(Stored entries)
※ ※ ※

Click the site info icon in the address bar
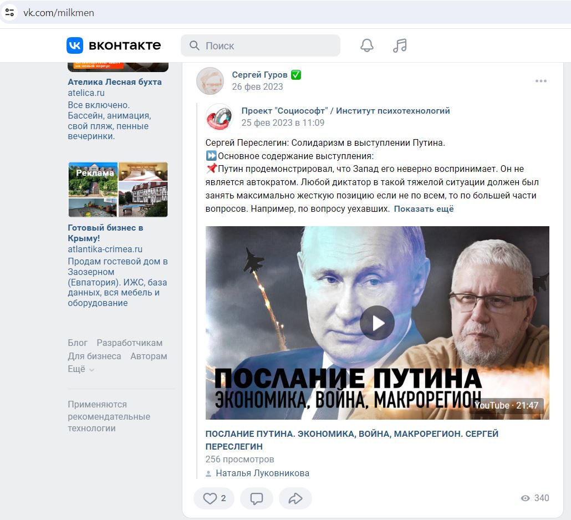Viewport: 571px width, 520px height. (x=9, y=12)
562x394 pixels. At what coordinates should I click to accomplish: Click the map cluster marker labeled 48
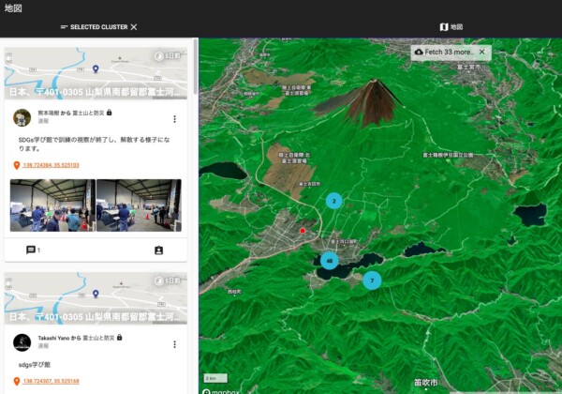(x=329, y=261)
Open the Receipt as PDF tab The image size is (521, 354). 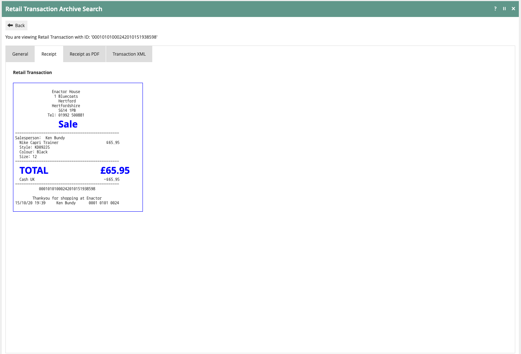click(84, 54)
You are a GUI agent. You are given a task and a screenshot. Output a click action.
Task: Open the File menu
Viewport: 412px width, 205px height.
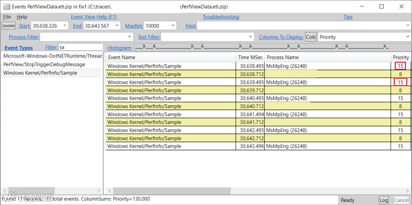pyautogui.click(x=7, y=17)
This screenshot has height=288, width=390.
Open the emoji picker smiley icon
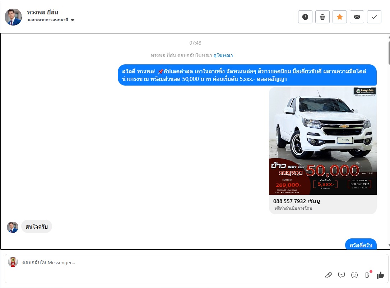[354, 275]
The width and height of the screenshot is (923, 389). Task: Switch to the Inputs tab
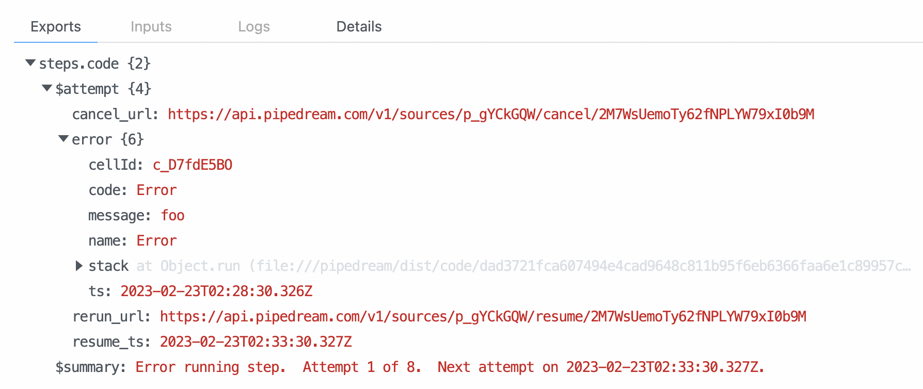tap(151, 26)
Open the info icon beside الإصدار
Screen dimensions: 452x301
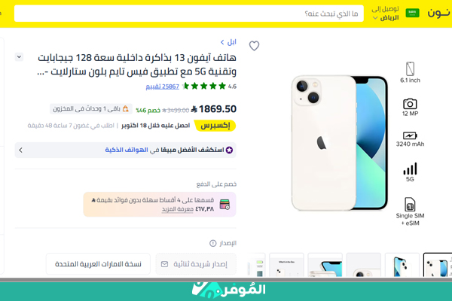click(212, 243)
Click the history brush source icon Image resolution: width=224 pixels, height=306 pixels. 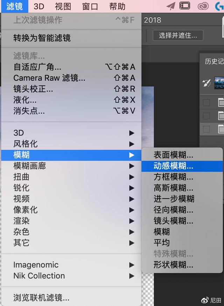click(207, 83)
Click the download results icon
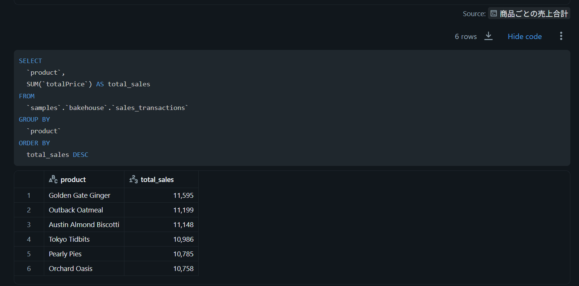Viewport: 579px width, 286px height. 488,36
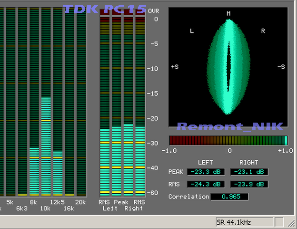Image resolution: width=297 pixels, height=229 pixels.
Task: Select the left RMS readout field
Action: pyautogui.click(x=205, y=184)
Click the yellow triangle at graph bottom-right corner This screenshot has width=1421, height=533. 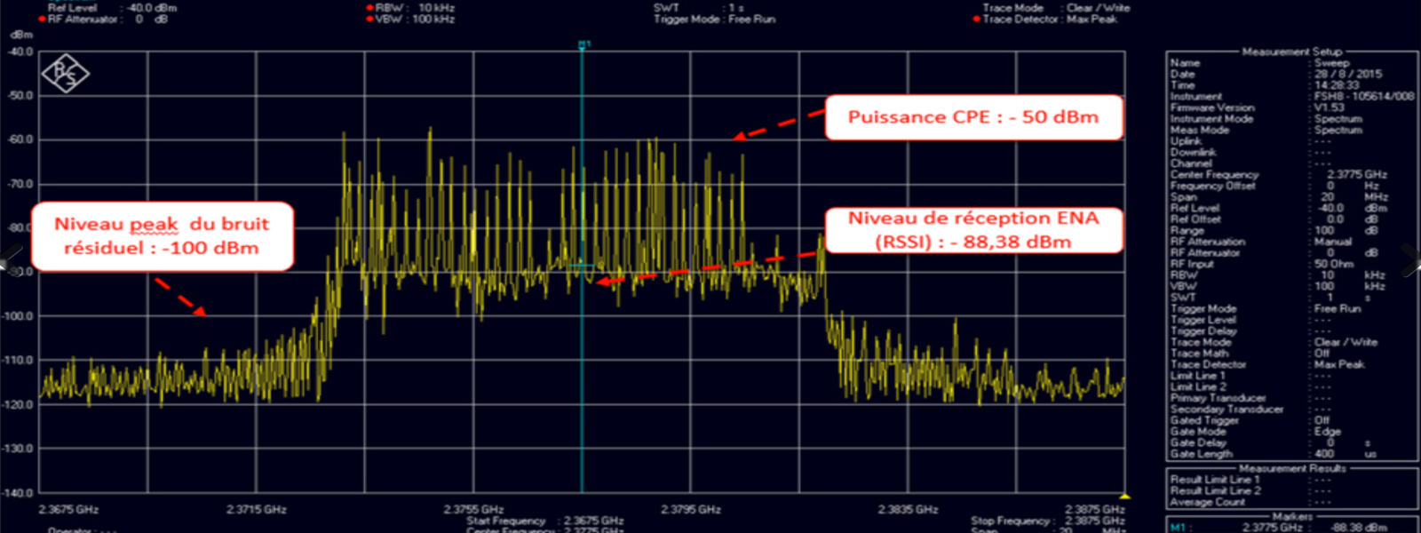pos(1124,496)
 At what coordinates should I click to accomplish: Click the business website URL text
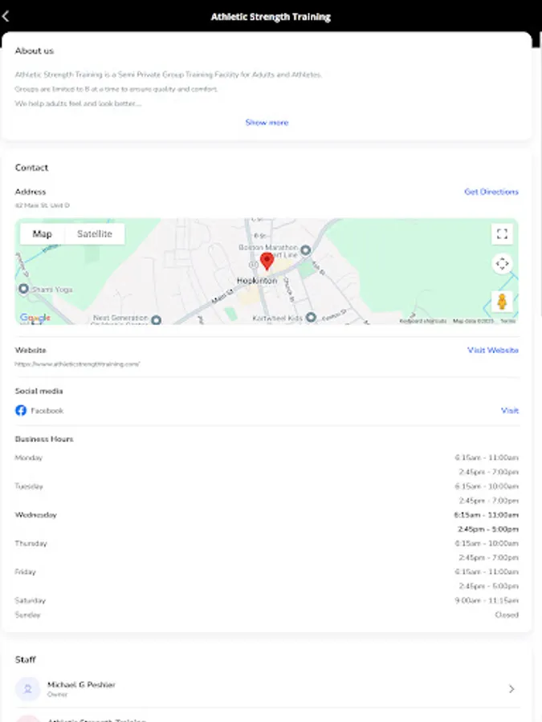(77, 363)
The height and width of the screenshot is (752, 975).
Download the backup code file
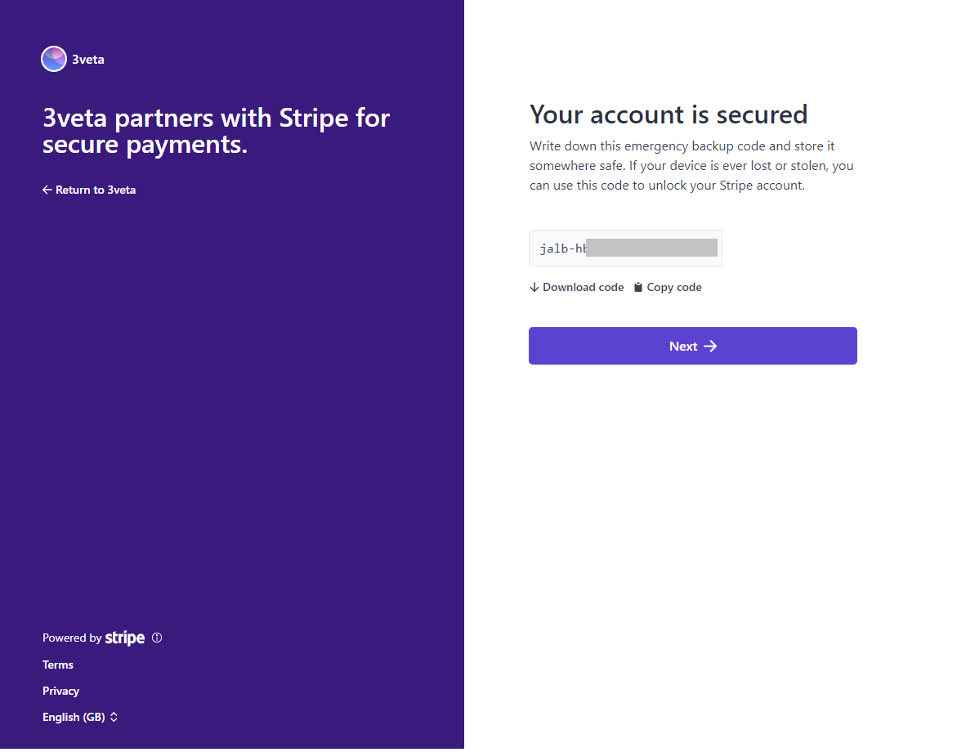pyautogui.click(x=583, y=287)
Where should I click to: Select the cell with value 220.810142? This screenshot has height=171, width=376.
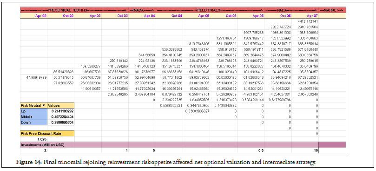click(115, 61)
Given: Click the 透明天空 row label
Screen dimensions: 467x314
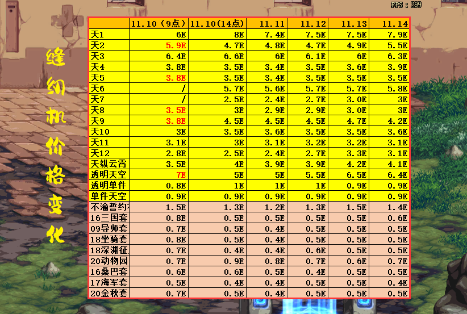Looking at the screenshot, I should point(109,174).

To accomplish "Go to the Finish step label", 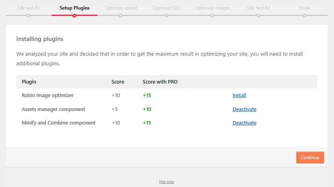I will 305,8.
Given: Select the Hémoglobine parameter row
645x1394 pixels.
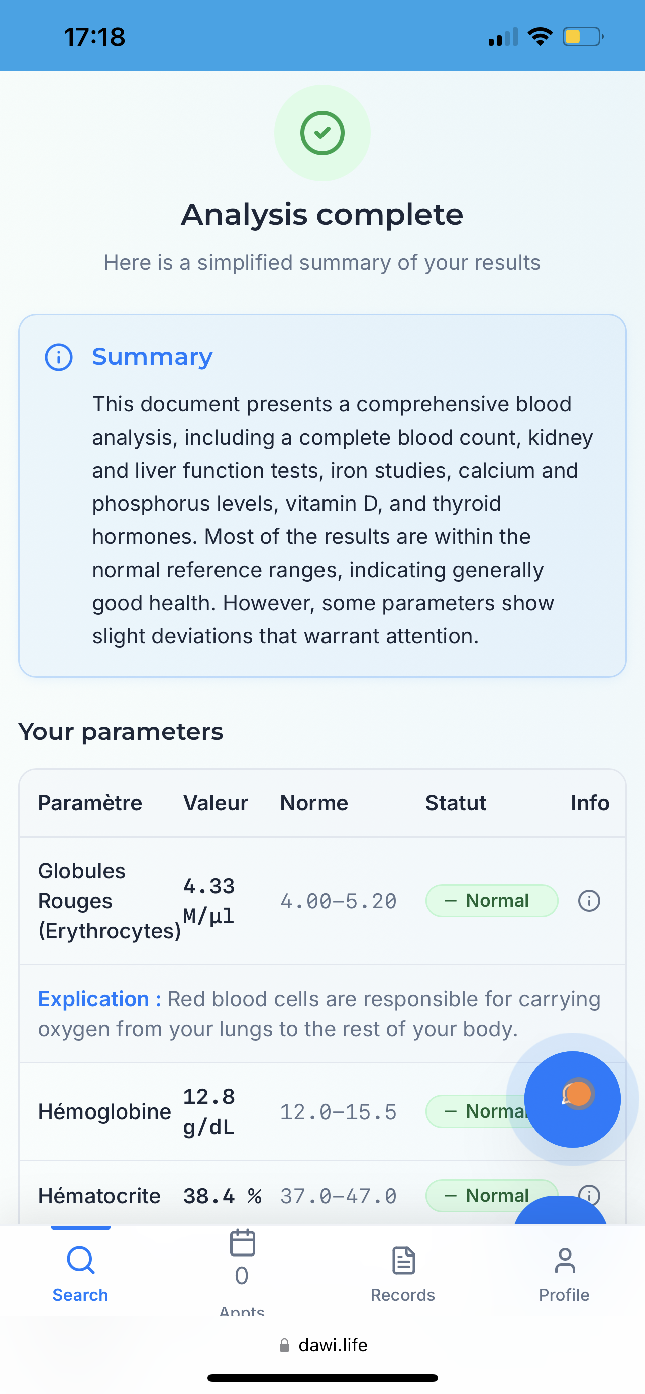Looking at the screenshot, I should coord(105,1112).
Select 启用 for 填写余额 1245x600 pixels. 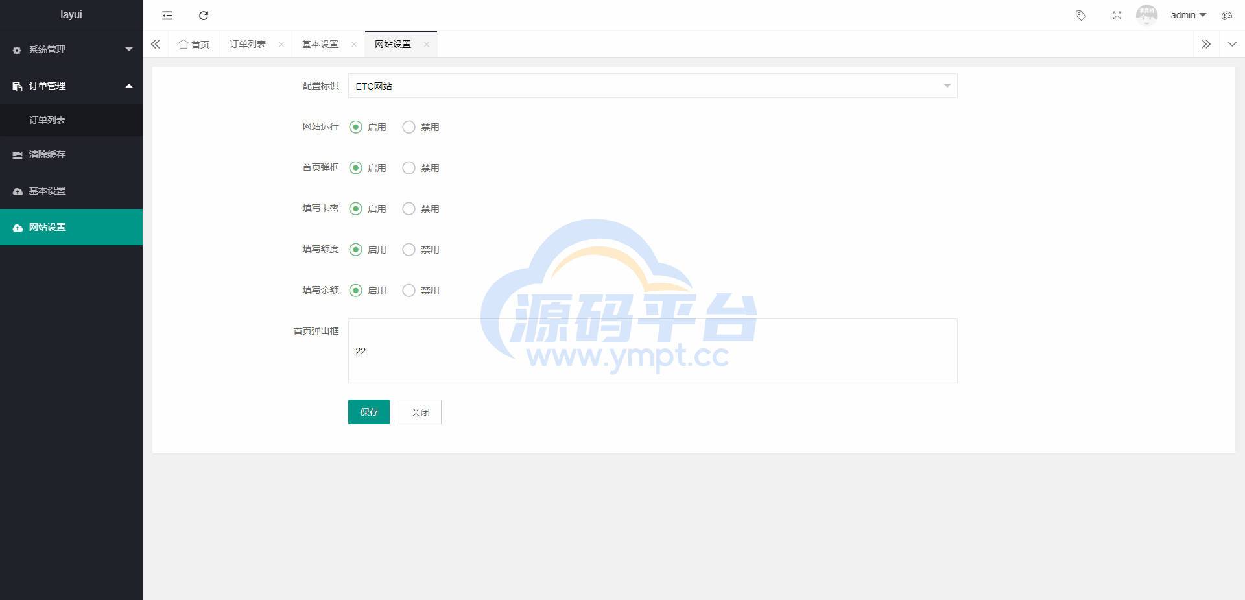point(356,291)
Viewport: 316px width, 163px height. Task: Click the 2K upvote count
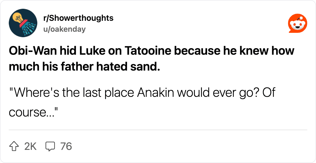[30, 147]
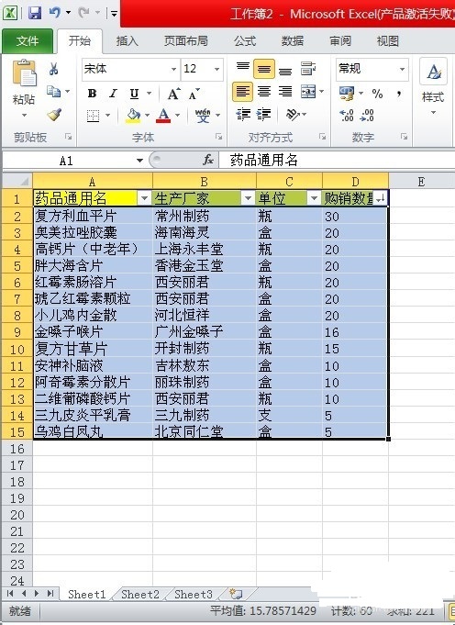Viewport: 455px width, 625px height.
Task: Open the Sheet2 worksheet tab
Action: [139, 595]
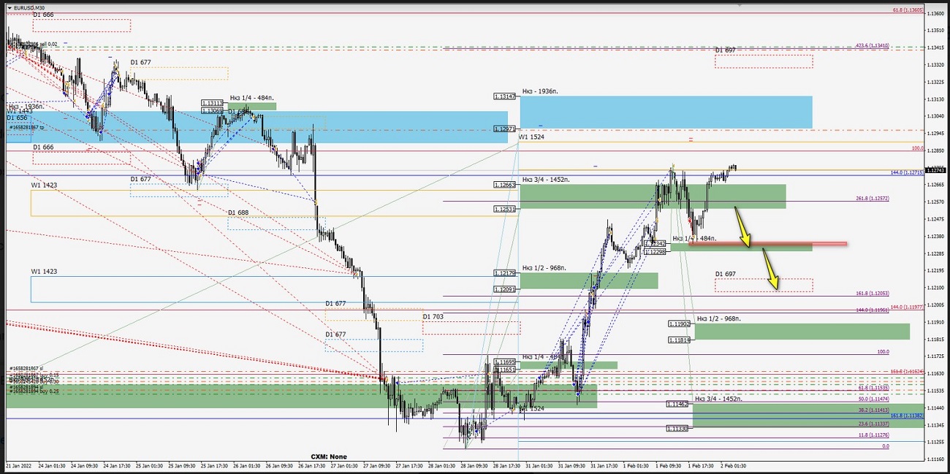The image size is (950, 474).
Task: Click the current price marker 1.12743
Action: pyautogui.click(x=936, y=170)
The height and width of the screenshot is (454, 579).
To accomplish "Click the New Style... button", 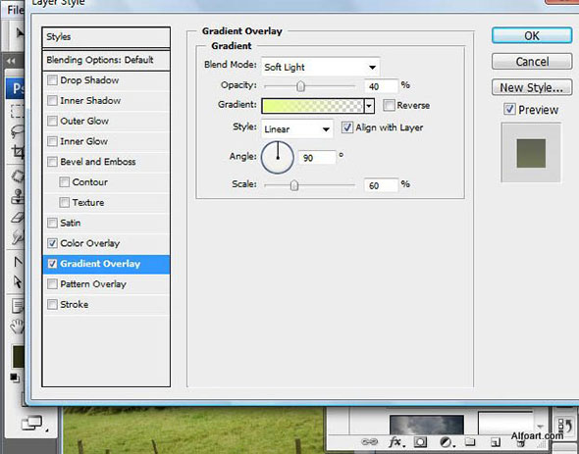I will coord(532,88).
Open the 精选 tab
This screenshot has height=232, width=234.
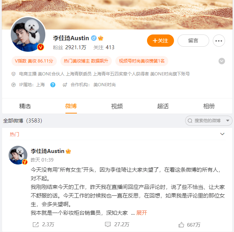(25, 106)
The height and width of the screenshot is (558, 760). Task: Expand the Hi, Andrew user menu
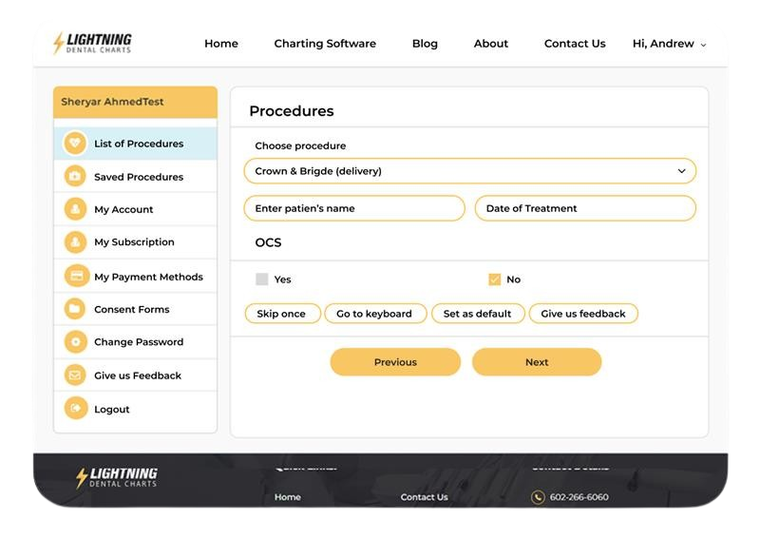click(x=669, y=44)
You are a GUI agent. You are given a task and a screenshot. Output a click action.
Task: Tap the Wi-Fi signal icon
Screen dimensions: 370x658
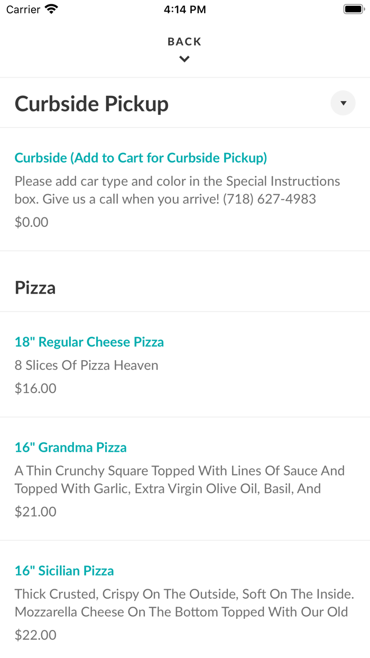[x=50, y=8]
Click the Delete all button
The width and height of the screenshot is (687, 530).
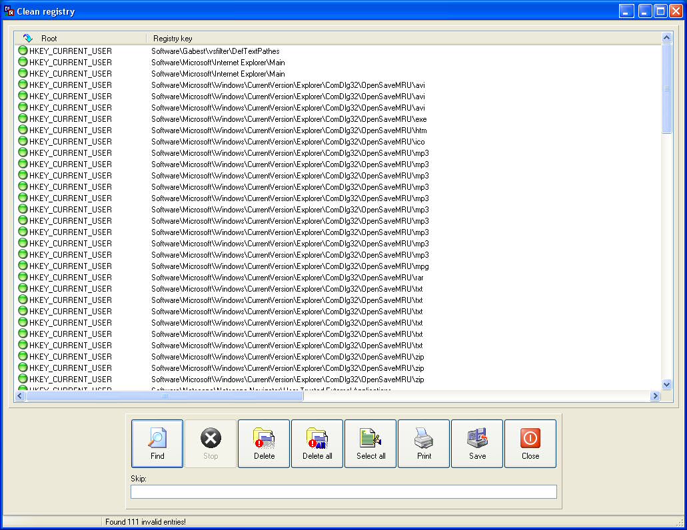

※ ※ ※

**EXERCISE AIM**. Word for word, write out each line from the one with "Task: Tap the Wi-Fi signal icon" through the end of the entries above, and omit any pictures.

**EXERCISE ANSWER**.
Task: Tap the Wi-Fi signal icon
Screen dimensions: 370x658
[x=50, y=8]
Click the Delete all button
The width and height of the screenshot is (687, 530).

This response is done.